• What is expected:
Convert the part of the material that opens with the line containing "You are a computer-use" and closes with the line containing "[x=629, y=698]" into a Markdown table with two columns, Row and Line. Number each line, skip blank lines, and leave the pictures out.

• Material:
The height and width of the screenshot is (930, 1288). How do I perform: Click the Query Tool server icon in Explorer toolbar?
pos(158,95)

==

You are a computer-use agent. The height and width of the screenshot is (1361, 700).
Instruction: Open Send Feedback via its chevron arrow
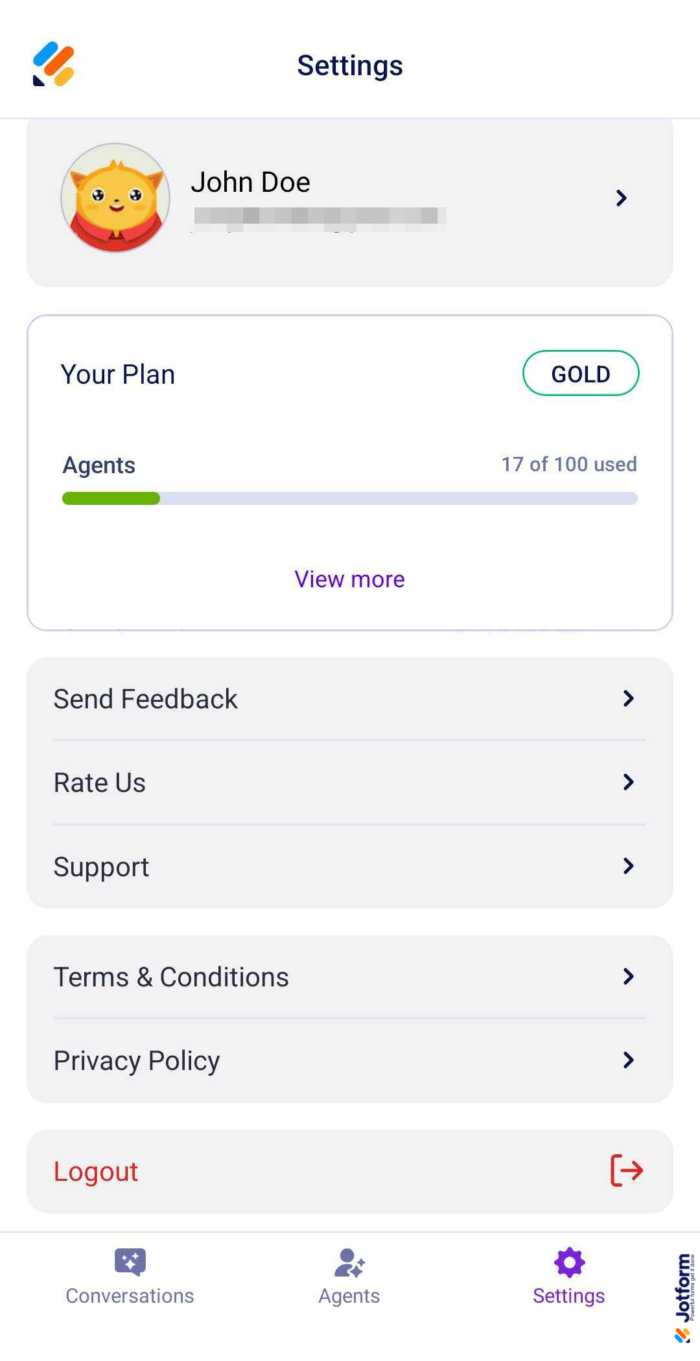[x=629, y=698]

• Task answer:
| Row | Line |
|---|---|
| 1 | You are a computer-use agent. The height and width of the screenshot is (1361, 700). |
| 2 | Instruction: Open Send Feedback via its chevron arrow |
| 3 | [x=629, y=698] |